Impossibilitato a gridare, impossibilitato a dormire, questo soggetto immerso in una luce aurorale non può comunque essere ridotto ad animale o ad automa. Il linguaggio e il sonno sono certamente due operatori fondamentali di quella distanza che serve a costituire il mondo come oggetto per un soggetto e che, venendo a mancare, lo incollerebbero a una condizione anonima, asoggettiva. Ma se guardiamo i comportamenti della donna, essa sembra errare, vagare, soffrire di un qualcosa che non riesce a trovare. L’opera rende la peculiarità dell’attività umana nel suo esser condannata a esperire ogni cosa come distante, perfino suo stesso corpo. Al contrario dell’animale che è il suo corpo, la donna ha il suo corpo come (non) ha ogni cosa a partire da una lontananza che deve continuamente essere attraversata. L’essere umano è, secondo un’espressione di Franco Fregnani, un “essere delle lontananze”.
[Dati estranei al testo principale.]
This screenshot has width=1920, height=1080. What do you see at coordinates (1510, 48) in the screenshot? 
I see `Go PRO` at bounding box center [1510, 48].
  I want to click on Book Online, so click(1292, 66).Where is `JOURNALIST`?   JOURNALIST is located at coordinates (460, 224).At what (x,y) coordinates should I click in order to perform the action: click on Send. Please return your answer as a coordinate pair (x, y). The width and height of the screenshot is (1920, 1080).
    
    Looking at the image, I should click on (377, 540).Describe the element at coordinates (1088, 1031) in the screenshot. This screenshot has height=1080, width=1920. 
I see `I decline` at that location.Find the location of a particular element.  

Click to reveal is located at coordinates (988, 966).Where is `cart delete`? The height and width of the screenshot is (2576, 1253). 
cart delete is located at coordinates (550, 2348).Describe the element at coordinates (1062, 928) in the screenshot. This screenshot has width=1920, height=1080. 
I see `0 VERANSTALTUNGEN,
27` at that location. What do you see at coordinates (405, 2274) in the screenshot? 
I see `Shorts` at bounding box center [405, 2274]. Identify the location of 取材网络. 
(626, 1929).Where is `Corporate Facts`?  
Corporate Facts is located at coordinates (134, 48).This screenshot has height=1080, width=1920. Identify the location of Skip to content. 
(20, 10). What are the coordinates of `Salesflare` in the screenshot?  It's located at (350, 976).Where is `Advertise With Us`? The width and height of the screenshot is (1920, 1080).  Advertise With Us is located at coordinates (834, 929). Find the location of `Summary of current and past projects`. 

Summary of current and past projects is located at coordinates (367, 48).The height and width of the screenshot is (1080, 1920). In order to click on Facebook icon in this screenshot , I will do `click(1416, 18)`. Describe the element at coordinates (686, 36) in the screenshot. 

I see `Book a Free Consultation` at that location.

Il pathos di questa lontananza ha un’eco romantica nella vastità del paesaggio creato da Pierre Huyghe, ma è vissuta in modo per nulla eroico. La sfasatura tra il comportamento umano e quello automatico-istintuale è colta nel suo differenziarsi minimo. Questo soggetto che ci sta di fronte è appena umano, appena separato dalla continuità con il corpo e con l’ambiente, e il suo dramma sta in questa separazione minima e involuta. Ciò che è messo in scena è proprio la somma di imperfezioni, esitazioni e fallimenti che per Bergson sono ciò che differenzia l’uomo dall’animale e dall’automa (Leoni 2021, p. 125), e l’opera riesce a dimostrare ciò tramite una simulazione artificiale, tramite un automa. Questa separazione solo accennata è fortemente in tensione con un apparato fonatorio sfondato da una voragine che mette a repentaglio la differenza tra interno e esterno, aprendo un buco nero nel centro nevralgico del corpo.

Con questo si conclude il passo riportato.